Dengan murah hati ia menawarkan jasa naik kayak (perahu) yang berkapasitas 6 orang. Siang itu kami berempat menaiki kayaknya sambil mengitari wilayah hutan mangrove yang oleh pemerintah Kecamatan Babelan dinyatakan sebagai wilayah Ekowisata Hutan Mangrove Sungai Rindu.
“Saya melihat banyak orang-orang yang datang dengan naik perahu ke hutan mangrove untuk berfoto,” ujarnya. Itulah yang menjadi inspirasi dan motivasi mengapa tidak hutan mangrove tersebut dimanfaatkan untuk ekonomi rakyat? Pikirnya dalam hati.

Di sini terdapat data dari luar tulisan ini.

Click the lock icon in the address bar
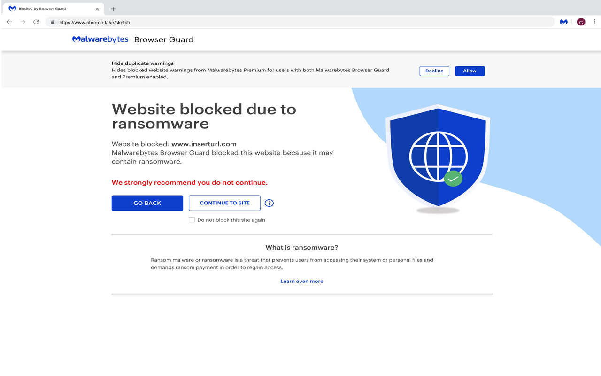This screenshot has width=601, height=376. point(52,22)
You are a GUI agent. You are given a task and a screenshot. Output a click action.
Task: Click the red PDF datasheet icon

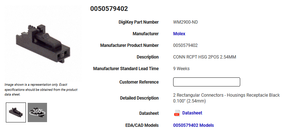point(177,113)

Lalu dengan semangat 45 ia mulai menggerakkan dan memberi motivasi kepada para remaja/pemuda di kampung Sembilangan. Mereka membentuk IRTRA (Ikatan Remaja Putra-Putri Sembilngan) dan Mustanah sendiri yang menjadi ketuanya.
Kegiatan IRTRA awalnya memang lebih cenderung ke kegiatan kerohanian Islam di masjid layaknya remaja-remaja masjid pada umumnya. Lalu dalam perjalanan waktu sesuai dengan program pemerintah di bidang pariwisata terlebih lagi dengan potensi yang ada di kampungnya maka terbentuklah POKDARWIS (Kelompok Sadar Wisata), ia juga yang menjadi ketuanya.

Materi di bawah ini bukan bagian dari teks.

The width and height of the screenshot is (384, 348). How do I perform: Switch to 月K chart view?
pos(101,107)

Meyakinkan keluarga bahkan masyarakat merupakan tantangan terbesar dalam mewujudkan gagasannya. Pada umumnya mereka tidak percaya. Tetapi dengan ketekunan dan kesungguhannya. Ia pertama kali mengajak orangtuanya untuk membuka saung di daerah mangrove tersebut. Dan kakaknya yang ia dekati untuk memodali agar ayahnya mau mendukungnya mewujudan gagasannya dengan membuka Saung pertama di Sungai Rindu.
“Sepuluh pemuda yang tergabung dalam IRTRA urunan sebesar dua ratus ribu rupiah per orang. Dengan modal awal dua juta rupiah itulah terbangun jalan / trek dari tiang dan jalan bamboo sepanjang 30 meter. Di luar dugaan 200 orang mendatangi silih berganti ke Saung Sungai Rindu. Kini sudah terbangun seratus meter jalan. Dan kini sedang dibuat tambahan jalan dan taman di pinggir hutan mangrove.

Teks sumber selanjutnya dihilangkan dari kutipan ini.